* **DATA RECORDS**:
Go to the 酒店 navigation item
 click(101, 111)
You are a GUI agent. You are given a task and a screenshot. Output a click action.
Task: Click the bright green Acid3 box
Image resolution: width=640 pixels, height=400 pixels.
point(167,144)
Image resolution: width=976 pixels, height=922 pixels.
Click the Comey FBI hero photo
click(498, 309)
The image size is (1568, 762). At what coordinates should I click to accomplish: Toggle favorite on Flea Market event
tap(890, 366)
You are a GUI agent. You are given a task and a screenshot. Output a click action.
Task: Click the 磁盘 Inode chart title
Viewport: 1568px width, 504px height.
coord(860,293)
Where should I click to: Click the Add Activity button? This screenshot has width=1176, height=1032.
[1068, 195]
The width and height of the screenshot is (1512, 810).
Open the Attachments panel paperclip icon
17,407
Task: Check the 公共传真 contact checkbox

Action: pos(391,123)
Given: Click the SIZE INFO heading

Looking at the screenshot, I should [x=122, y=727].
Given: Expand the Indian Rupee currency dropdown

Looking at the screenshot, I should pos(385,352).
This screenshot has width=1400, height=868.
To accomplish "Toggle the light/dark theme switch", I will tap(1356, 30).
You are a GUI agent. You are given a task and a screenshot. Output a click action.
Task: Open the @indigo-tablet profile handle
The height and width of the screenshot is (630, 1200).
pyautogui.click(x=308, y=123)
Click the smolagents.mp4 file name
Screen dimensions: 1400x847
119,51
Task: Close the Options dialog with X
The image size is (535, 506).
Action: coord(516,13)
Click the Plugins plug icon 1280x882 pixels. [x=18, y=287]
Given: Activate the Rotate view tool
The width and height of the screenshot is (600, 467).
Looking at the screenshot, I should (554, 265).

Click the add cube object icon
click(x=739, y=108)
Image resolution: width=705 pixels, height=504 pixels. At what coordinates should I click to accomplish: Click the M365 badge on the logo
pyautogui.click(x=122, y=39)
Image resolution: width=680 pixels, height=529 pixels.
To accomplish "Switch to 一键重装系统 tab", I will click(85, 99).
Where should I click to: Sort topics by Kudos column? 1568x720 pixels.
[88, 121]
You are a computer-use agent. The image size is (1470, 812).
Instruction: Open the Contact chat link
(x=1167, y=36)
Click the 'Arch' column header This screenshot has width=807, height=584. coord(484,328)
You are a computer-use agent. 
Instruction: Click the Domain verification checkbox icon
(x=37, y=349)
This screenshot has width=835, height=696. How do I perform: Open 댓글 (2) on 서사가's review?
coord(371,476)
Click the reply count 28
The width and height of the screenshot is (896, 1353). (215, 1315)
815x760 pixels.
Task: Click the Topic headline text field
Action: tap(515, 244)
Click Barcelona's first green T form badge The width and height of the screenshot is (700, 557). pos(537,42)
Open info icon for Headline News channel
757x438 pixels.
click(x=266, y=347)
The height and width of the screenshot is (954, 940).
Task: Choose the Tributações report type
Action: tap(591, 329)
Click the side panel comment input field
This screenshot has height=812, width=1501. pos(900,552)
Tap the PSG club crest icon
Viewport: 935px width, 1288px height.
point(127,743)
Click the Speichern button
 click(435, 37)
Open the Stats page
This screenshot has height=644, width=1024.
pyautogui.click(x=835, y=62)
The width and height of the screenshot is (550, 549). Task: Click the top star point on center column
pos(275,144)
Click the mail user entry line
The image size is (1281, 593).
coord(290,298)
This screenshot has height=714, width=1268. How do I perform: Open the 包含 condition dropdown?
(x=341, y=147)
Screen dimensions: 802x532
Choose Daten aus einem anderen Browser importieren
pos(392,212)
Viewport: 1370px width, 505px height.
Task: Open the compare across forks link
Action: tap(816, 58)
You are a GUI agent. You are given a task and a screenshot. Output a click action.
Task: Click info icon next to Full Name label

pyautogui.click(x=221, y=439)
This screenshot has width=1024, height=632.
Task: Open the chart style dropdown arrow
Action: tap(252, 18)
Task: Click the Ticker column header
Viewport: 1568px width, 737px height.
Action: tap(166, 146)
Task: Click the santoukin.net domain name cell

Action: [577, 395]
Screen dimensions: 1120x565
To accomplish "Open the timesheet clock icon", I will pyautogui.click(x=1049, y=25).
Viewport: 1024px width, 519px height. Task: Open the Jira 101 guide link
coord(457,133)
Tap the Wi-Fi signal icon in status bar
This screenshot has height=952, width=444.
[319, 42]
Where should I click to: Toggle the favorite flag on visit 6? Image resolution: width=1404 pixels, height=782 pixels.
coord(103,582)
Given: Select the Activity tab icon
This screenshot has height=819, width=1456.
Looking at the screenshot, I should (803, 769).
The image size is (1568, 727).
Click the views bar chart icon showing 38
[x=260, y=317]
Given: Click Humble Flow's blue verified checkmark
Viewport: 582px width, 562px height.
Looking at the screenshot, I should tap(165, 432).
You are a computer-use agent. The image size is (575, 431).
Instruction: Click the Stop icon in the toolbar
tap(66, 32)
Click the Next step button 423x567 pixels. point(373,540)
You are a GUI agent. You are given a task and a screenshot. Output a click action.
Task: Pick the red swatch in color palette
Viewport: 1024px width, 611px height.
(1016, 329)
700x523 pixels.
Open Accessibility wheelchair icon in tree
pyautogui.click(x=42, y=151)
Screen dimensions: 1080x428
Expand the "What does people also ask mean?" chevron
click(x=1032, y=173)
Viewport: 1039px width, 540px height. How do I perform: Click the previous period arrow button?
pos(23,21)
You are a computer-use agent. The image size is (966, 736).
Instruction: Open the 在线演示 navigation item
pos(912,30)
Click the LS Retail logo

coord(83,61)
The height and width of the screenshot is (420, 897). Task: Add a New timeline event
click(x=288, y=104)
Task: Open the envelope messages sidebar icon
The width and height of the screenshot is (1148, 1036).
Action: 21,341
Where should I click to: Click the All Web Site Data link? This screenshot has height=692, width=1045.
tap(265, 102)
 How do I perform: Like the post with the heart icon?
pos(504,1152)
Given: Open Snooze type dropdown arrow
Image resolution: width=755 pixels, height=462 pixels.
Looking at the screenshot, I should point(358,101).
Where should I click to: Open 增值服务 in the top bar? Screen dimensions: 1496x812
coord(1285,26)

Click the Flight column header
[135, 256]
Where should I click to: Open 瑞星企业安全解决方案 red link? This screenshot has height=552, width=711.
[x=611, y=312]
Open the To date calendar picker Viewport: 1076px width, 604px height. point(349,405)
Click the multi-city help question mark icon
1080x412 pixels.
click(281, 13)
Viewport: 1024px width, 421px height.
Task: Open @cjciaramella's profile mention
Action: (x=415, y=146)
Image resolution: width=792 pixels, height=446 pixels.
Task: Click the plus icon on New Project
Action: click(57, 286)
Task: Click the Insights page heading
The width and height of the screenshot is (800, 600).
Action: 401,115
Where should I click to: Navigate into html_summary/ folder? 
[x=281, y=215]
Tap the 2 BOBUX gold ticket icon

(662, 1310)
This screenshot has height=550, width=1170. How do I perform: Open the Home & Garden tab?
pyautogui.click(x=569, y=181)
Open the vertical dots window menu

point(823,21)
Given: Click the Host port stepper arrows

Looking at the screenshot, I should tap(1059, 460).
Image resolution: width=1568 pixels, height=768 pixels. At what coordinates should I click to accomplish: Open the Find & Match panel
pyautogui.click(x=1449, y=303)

* **PROBLEM TO SOLVE**:
Place each line of the data above into a Markdown table with the columns Row and Data line, numbering the rows in order and omitting blank lines.

* **SOLUTION BELOW**:
| Row | Data line |
|---|---|
| 1 | Go to the 酒店 navigation item |
| 2 |  click(101, 111) |
| 3 | You are a GUI agent. You are given a task and a screenshot. Output a click action. |
| 4 | Task: Click the bright green Acid3 box |
| 5 | Image resolution: width=640 pixels, height=400 pixels. |
| 6 | point(167,144) |
| 7 | Image resolution: width=976 pixels, height=922 pixels. |
| 8 | Click the Comey FBI hero photo |
| 9 | click(498, 309) |
| 10 | The image size is (1568, 762). At what coordinates should I click to accomplish: Toggle favorite on Flea Market event |
| 11 | tap(890, 366) |
| 12 | You are a GUI agent. You are given a task and a screenshot. Output a click action. |
| 13 | Task: Click the 磁盘 Inode chart title |
| 14 | Viewport: 1568px width, 504px height. |
| 15 | coord(860,293) |
| 16 | Where should I click to: Click the Add Activity button? This screenshot has width=1176, height=1032. |
| 17 | [1068, 195] |
| 18 | The width and height of the screenshot is (1512, 810). |
| 19 | Open the Attachments panel paperclip icon |
| 20 | 17,407 |
| 21 | Task: Check the 公共传真 contact checkbox |
| 22 | Action: pos(391,123) |
| 23 | Given: Click the SIZE INFO heading |
| 24 | Looking at the screenshot, I should [x=122, y=727]. |
| 25 | Given: Expand the Indian Rupee currency dropdown |
| 26 | Looking at the screenshot, I should pos(385,352). |
| 27 | This screenshot has width=1400, height=868. |
| 28 | To accomplish "Toggle the light/dark theme switch", I will tap(1356, 30). |
| 29 | You are a GUI agent. You are given a task and a screenshot. Output a click action. |
| 30 | Task: Open the @indigo-tablet profile handle |
| 31 | The height and width of the screenshot is (630, 1200). |
| 32 | pyautogui.click(x=308, y=123) |
| 33 | Click the smolagents.mp4 file name |
| 34 | Screen dimensions: 1400x847 |
| 35 | 119,51 |
| 36 | Task: Close the Options dialog with X |
| 37 | The image size is (535, 506). |
| 38 | Action: coord(516,13) |
| 39 | Click the Plugins plug icon 1280x882 pixels. [x=18, y=287] |
| 40 | Given: Activate the Rotate view tool |
| 41 | The width and height of the screenshot is (600, 467). |
| 42 | Looking at the screenshot, I should (554, 265). |
| 43 | Click the add cube object icon |
| 44 | click(x=739, y=108) |
| 45 | Image resolution: width=705 pixels, height=504 pixels. At what coordinates should I click to accomplish: Click the M365 badge on the logo |
| 46 | pyautogui.click(x=122, y=39) |
| 47 | Image resolution: width=680 pixels, height=529 pixels. |
| 48 | To accomplish "Switch to 一键重装系统 tab", I will click(85, 99). |
| 49 | Where should I click to: Sort topics by Kudos column? 1568x720 pixels. |
| 50 | [88, 121] |
| 51 | You are a computer-use agent. The image size is (1470, 812). |
| 52 | Instruction: Open the Contact chat link |
| 53 | (x=1167, y=36) |
| 54 | Click the 'Arch' column header This screenshot has width=807, height=584. coord(484,328) |
| 55 | You are a computer-use agent.  |
| 56 | Instruction: Click the Domain verification checkbox icon |
| 57 | (x=37, y=349) |
| 58 | This screenshot has width=835, height=696. How do I perform: Open 댓글 (2) on 서사가's review? |
| 59 | coord(371,476) |
| 60 | Click the reply count 28 |
| 61 | The width and height of the screenshot is (896, 1353). (215, 1315) |
| 62 | 815x760 pixels. |
| 63 | Task: Click the Topic headline text field |
| 64 | Action: tap(515, 244) |
| 65 | Click Barcelona's first green T form badge The width and height of the screenshot is (700, 557). pos(537,42) |
| 66 | Open info icon for Headline News channel |
| 67 | 757x438 pixels. |
| 68 | click(x=266, y=347) |
| 69 | The height and width of the screenshot is (954, 940). |
| 70 | Task: Choose the Tributações report type |
| 71 | Action: tap(591, 329) |
| 72 | Click the side panel comment input field |
| 73 | This screenshot has height=812, width=1501. pos(900,552) |
| 74 | Tap the PSG club crest icon |
| 75 | Viewport: 935px width, 1288px height. |
| 76 | point(127,743) |
| 77 | Click the Speichern button |
| 78 |  click(435, 37) |
| 79 | Open the Stats page |
| 80 | This screenshot has height=644, width=1024. |
| 81 | pyautogui.click(x=835, y=62) |
| 82 | The width and height of the screenshot is (550, 549). Task: Click the top star point on center column |
| 83 | pos(275,144) |
| 84 | Click the mail user entry line |
| 85 | The image size is (1281, 593). |
| 86 | coord(290,298) |
| 87 | This screenshot has height=714, width=1268. How do I perform: Open the 包含 condition dropdown? |
| 88 | (x=341, y=147) |
| 89 | Screen dimensions: 802x532 |
| 90 | Choose Daten aus einem anderen Browser importieren |
| 91 | pos(392,212) |
| 92 | Viewport: 1370px width, 505px height. |
| 93 | Task: Open the compare across forks link |
| 94 | Action: tap(816, 58) |
| 95 | You are a GUI agent. You are given a task and a screenshot. Output a click action. |
| 96 | Task: Click info icon next to Full Name label |
| 97 | pyautogui.click(x=221, y=439) |
| 98 | This screenshot has width=1024, height=632. |
| 99 | Task: Open the chart style dropdown arrow |
| 100 | Action: tap(252, 18) |
| 101 | Task: Click the Ticker column header |
| 102 | Viewport: 1568px width, 737px height. |
| 103 | Action: tap(166, 146) |
| 104 | Task: Click the santoukin.net domain name cell |
| 105 | Action: [577, 395] |
| 106 | Screen dimensions: 1120x565 |
| 107 | To accomplish "Open the timesheet clock icon", I will pyautogui.click(x=1049, y=25). |
| 108 | Viewport: 1024px width, 519px height. Task: Open the Jira 101 guide link |
| 109 | coord(457,133) |
| 110 | Tap the Wi-Fi signal icon in status bar |
| 111 | This screenshot has height=952, width=444. |
| 112 | [319, 42] |
| 113 | Where should I click to: Toggle the favorite flag on visit 6? Image resolution: width=1404 pixels, height=782 pixels. |
| 114 | coord(103,582) |
| 115 | Given: Select the Activity tab icon |
| 116 | This screenshot has height=819, width=1456. |
| 117 | Looking at the screenshot, I should (803, 769). |
| 118 | The image size is (1568, 727). |
| 119 | Click the views bar chart icon showing 38 |
| 120 | [x=260, y=317] |
| 121 | Given: Click Humble Flow's blue verified checkmark |
| 122 | Viewport: 582px width, 562px height. |
| 123 | Looking at the screenshot, I should tap(165, 432). |
| 124 | You are a computer-use agent. The image size is (575, 431). |
| 125 | Instruction: Click the Stop icon in the toolbar |
| 126 | tap(66, 32) |
| 127 | Click the Next step button 423x567 pixels. point(373,540) |
| 128 | You are a GUI agent. You are given a task and a screenshot. Output a click action. |
| 129 | Task: Pick the red swatch in color palette |
| 130 | Viewport: 1024px width, 611px height. |
| 131 | (1016, 329) |
| 132 | 700x523 pixels. |
| 133 | Open Accessibility wheelchair icon in tree |
| 134 | pyautogui.click(x=42, y=151) |
| 135 | Screen dimensions: 1080x428 |
| 136 | Expand the "What does people also ask mean?" chevron |
| 137 | click(x=1032, y=173) |
| 138 | Viewport: 1039px width, 540px height. How do I perform: Click the previous period arrow button? |
| 139 | pos(23,21) |
| 140 | You are a computer-use agent. The image size is (966, 736). |
| 141 | Instruction: Open the 在线演示 navigation item |
| 142 | pos(912,30) |
| 143 | Click the LS Retail logo |
| 144 | coord(83,61) |
| 145 | The height and width of the screenshot is (420, 897). Task: Add a New timeline event |
| 146 | click(x=288, y=104) |
| 147 | Task: Open the envelope messages sidebar icon |
| 148 | The width and height of the screenshot is (1148, 1036). |
| 149 | Action: 21,341 |
| 150 | Where should I click to: Click the All Web Site Data link? This screenshot has height=692, width=1045. |
| 151 | tap(265, 102) |
| 152 |  How do I perform: Like the post with the heart icon? |
| 153 | pos(504,1152) |
| 154 | Given: Open Snooze type dropdown arrow |
| 155 | Image resolution: width=755 pixels, height=462 pixels. |
| 156 | Looking at the screenshot, I should point(358,101). |
| 157 | Where should I click to: Open 增值服务 in the top bar? Screen dimensions: 1496x812 |
| 158 | coord(1285,26) |
| 159 | Click the Flight column header |
| 160 | [135, 256] |
| 161 | Where should I click to: Open 瑞星企业安全解决方案 red link? This screenshot has height=552, width=711. |
| 162 | [x=611, y=312] |
| 163 | Open the To date calendar picker Viewport: 1076px width, 604px height. point(349,405) |
| 164 | Click the multi-city help question mark icon |
| 165 | 1080x412 pixels. |
| 166 | click(281, 13) |
| 167 | Viewport: 1024px width, 421px height. |
| 168 | Task: Open @cjciaramella's profile mention |
| 169 | Action: (x=415, y=146) |
| 170 | Image resolution: width=792 pixels, height=446 pixels. |
| 171 | Task: Click the plus icon on New Project |
| 172 | Action: click(57, 286) |
| 173 | Task: Click the Insights page heading |
| 174 | The width and height of the screenshot is (800, 600). |
| 175 | Action: 401,115 |
| 176 | Where should I click to: Navigate into html_summary/ folder?  |
| 177 | [x=281, y=215] |
| 178 | Tap the 2 BOBUX gold ticket icon |
| 179 | (662, 1310) |
| 180 | This screenshot has height=550, width=1170. How do I perform: Open the Home & Garden tab? |
| 181 | pyautogui.click(x=569, y=181) |
| 182 | Open the vertical dots window menu |
| 183 | point(823,21) |
| 184 | Given: Click the Host port stepper arrows |
| 185 | Looking at the screenshot, I should tap(1059, 460). |
| 186 | Image resolution: width=1568 pixels, height=768 pixels. At what coordinates should I click to accomplish: Open the Find & Match panel |
| 187 | pyautogui.click(x=1449, y=303) |